1. Field of the Invention
This invention generally relates to methods and systems for inspection of a wafer. Certain embodiments relate to a method for inspection of a wafer that includes illuminating the wafer with different wavelengths at least one of which penetrates into the wafer and at least one of which does not substantially penetrate into the wafer.
2. Description of the Related Art
The following description and examples are not admitted to be prior art by virtue of their inclusion in this section.
Fabricating semiconductor devices such as logic and memory devices typically includes processing a specimen such as a semiconductor wafer using a number of semiconductor fabrication processes to form various features and multiple levels of the semiconductor devices. For example, lithography is a semiconductor fabrication process that typically involves transferring a pattern to a resist arranged on a semiconductor wafer. Additional examples of semiconductor fabrication processes include, but are not limited to, chemical-mechanical polishing, etch, deposition, and ion implantation. Multiple semiconductor devices may be fabricated in an arrangement on a semiconductor wafer and then separated into individual semiconductor devices.
Inspection processes are used at various steps during a semiconductor manufacturing process to detect defects on wafers to promote higher yield in the manufacturing process and thus higher profits. Inspection has always been an important part of fabricating semiconductor devices such as integrated circuits. However, as the dimensions of semiconductor devices decrease, inspection becomes even more important to the successful manufacture of acceptable semiconductor devices because smaller defects can cause the device to fail. For instance, as the dimensions of semiconductor devices decrease, detection of defects of decreasing size has become necessary since even relatively small defects may cause unwanted aberrations in the semiconductor devices.
In the past, it has been extremely difficult to discriminate between surface and subsurface defects on a wafer in a non-destructive manner (e.g., using an optical inspection system). Some approaches that have been used to determine if defects are surface or subsurface defects involve discriminating between crystal originated particles (COPs) and particle surface defects by comparing light scattered through different sets of solid angles and/or incidence angles.

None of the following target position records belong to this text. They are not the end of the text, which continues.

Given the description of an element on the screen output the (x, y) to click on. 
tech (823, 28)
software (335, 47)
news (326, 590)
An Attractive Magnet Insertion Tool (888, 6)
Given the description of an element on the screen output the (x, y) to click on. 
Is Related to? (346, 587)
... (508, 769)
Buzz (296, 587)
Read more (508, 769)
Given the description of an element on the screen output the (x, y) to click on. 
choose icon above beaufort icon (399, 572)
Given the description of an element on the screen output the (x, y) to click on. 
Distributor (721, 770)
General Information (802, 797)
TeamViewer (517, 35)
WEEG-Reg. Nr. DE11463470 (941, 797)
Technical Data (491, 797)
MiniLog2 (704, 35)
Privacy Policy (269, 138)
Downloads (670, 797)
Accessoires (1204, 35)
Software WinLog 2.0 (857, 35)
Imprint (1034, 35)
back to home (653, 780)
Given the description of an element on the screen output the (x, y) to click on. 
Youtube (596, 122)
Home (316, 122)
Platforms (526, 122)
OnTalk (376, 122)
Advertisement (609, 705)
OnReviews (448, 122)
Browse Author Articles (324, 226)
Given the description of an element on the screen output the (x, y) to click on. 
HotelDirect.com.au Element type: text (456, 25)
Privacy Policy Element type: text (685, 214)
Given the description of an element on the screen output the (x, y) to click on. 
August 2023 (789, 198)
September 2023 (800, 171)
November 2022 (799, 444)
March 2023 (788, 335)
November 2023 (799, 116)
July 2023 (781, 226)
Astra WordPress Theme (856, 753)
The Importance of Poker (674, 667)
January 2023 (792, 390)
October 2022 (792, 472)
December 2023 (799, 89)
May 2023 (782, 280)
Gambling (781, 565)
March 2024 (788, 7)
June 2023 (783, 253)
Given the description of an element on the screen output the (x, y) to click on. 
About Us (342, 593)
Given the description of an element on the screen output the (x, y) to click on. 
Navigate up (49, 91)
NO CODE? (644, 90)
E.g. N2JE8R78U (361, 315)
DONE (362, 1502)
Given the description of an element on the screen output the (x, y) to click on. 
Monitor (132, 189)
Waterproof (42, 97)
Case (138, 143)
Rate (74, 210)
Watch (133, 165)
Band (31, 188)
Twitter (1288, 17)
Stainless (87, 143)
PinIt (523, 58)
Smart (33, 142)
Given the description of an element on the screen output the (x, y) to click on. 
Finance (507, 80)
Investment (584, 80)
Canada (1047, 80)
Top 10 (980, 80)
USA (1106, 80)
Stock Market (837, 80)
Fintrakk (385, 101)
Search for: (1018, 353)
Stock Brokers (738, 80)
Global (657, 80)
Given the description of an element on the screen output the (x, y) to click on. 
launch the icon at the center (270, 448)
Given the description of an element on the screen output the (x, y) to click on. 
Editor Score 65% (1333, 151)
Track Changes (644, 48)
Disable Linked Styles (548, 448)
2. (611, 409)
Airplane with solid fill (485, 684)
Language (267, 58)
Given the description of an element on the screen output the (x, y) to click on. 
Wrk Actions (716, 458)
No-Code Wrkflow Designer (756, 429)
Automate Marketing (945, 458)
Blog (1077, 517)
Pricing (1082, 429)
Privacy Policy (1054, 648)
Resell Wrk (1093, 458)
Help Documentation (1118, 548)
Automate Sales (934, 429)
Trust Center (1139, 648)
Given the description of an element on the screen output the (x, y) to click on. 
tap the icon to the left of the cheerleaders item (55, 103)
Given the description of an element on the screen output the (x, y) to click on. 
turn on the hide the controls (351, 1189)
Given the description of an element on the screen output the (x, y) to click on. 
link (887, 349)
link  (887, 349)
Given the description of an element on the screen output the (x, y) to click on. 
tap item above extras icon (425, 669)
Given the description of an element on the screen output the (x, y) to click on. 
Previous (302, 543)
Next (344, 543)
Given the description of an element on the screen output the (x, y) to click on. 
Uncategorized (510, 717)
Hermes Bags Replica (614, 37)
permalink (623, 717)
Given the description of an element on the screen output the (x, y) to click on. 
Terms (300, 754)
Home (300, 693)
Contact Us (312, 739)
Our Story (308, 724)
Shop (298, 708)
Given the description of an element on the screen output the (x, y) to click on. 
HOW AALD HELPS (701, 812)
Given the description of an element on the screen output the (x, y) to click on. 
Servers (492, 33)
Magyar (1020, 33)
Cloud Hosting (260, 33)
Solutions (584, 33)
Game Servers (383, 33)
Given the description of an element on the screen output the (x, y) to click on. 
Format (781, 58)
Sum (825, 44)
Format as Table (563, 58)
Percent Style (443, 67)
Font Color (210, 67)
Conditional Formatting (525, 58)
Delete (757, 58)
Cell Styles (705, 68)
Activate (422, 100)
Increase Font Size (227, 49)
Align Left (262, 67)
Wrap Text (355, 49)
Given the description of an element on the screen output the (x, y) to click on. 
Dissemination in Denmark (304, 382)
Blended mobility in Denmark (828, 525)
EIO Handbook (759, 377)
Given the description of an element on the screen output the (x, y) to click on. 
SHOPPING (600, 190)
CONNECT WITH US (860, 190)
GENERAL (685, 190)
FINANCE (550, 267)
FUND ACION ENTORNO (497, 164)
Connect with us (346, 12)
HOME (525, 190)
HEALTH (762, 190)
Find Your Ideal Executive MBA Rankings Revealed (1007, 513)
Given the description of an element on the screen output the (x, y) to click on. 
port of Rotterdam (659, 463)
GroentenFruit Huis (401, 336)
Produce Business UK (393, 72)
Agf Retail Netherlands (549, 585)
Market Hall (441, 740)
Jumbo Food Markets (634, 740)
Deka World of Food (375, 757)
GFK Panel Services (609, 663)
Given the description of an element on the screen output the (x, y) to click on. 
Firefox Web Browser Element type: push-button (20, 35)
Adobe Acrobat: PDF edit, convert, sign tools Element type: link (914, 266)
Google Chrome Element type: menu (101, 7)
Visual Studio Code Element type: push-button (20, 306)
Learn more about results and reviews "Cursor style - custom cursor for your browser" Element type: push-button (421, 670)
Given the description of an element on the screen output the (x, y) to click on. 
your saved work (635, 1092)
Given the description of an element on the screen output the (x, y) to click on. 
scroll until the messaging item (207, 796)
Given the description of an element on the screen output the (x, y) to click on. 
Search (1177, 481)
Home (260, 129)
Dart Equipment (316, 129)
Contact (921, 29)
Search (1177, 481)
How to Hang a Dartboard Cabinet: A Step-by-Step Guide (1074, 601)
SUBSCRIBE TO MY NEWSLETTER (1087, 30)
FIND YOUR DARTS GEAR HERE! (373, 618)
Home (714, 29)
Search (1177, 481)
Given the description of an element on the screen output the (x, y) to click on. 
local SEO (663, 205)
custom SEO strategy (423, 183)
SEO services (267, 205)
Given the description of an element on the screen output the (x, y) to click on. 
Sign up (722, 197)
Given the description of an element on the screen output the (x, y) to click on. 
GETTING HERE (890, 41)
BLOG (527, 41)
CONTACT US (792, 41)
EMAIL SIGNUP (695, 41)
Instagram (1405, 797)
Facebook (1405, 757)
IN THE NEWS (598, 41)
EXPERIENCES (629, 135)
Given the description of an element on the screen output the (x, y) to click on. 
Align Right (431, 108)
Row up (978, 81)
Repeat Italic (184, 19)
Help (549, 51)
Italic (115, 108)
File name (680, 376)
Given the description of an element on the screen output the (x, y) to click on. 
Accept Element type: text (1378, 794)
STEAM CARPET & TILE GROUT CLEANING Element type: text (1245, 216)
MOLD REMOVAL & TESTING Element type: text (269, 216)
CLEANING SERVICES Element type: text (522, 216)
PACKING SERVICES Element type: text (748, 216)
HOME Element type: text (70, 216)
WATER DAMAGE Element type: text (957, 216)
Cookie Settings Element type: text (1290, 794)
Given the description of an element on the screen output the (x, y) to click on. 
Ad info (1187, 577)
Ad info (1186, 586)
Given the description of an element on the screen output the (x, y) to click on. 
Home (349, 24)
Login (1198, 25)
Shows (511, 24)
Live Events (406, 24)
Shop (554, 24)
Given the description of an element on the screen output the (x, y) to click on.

One example of such a wafer inspection system for distinguishing between pits and particles is illustrated in U.S. Pat. No. 6,509,965 to Fossey et al., which is incorporated by reference as if fully set forth herein. The surface inspection system described by Fossey et al. includes a scanner configured to scan a P-polarized light beam across a surface of a workpiece. The system is configured to detect differences in the angular distribution of light scattered from the workpiece and to distinguish particle defects from pit defects based upon these differences. For example, if the defect is a pit, the amount of light scattered and detected by a center channel collector of the system is typically greater than that detected by a back channel collector of the system. Alternatively, if the defect is a particle, the amount of light detected by the center channel collector is typically less than that detected by the back channel collector and/or a forward channel collector of the system.
Another example of a system for discriminating between holes in and particles on a film covering a substrate is illustrated in U.S. Pat. No. 6,486,946 to Stover et al., which is incorporated by reference as if fully set forth herein. This system is configured to direct P-polarized light or light having a strong P-polarized component onto a filmed substrate at two (or more) different incidence angles, one of which is relatively large and the other of which is relatively small as measured from a surface normal. Light that is scattered into a back region of the hemispherical space above the substrate surface is collected and the intensity of the collected light is measured for each of the two incident angles. A defect can then be classified as either a hole in the film or a particle on the film based on the relatively intensities of the collected light. For instance, for holes formed in the film, the back-scattered light intensity at relatively large incidence (i.e., highly oblique incidence) is substantially smaller than the back-scattered light intensity at relatively small incidence (i.e., normal or near normal incidence). For particles, however, there is no such substantial decrease in intensity, and in many cases, the intensity actually increases slightly from small to large incidence. Accordingly, a defect can be classified as either a hole or a particle by measuring backscattered light intensity for both incidence angles and looking for a substantial decrease in intensity. If there is no such decrease, the defect is a particle. On the other hand, if there is a substantial decrease, the defect is a hole.
There are, however, a number of disadvantages to the currently available methods and systems for distinguishing between particle and pit defects. For example, two different types of COPs, one breaking the surface of the wafer and one totally submerged below the surface of the wafer, will both be classified as COPs by the systems and methods that are currently available. Of course, defect review tools and methods can be used to definitively determine if defects are surface or subsurface defects. For example, substantially slow methods such as focused ion beam (FIB) tools can be used to reveal the structure below the surface of the wafer. In addition, scanning electron microscopy (SEM) or atomic force microscopy (AFM) tools can be used to determine if a defect breaks the surface of the wafer, but these tools are also substantially slow. However, a definite need has been expressed for systems that are capable of discriminating between surface and subsurface defects as part of a standard wafer inspection with high accuracy and without using additional and/or substantially slow defect review tools.
Accordingly, it would be advantageous to develop methods and systems for inspection of a wafer that can be used to distinguish between surface and subsurface defects with relatively high accuracy and relatively high throughput.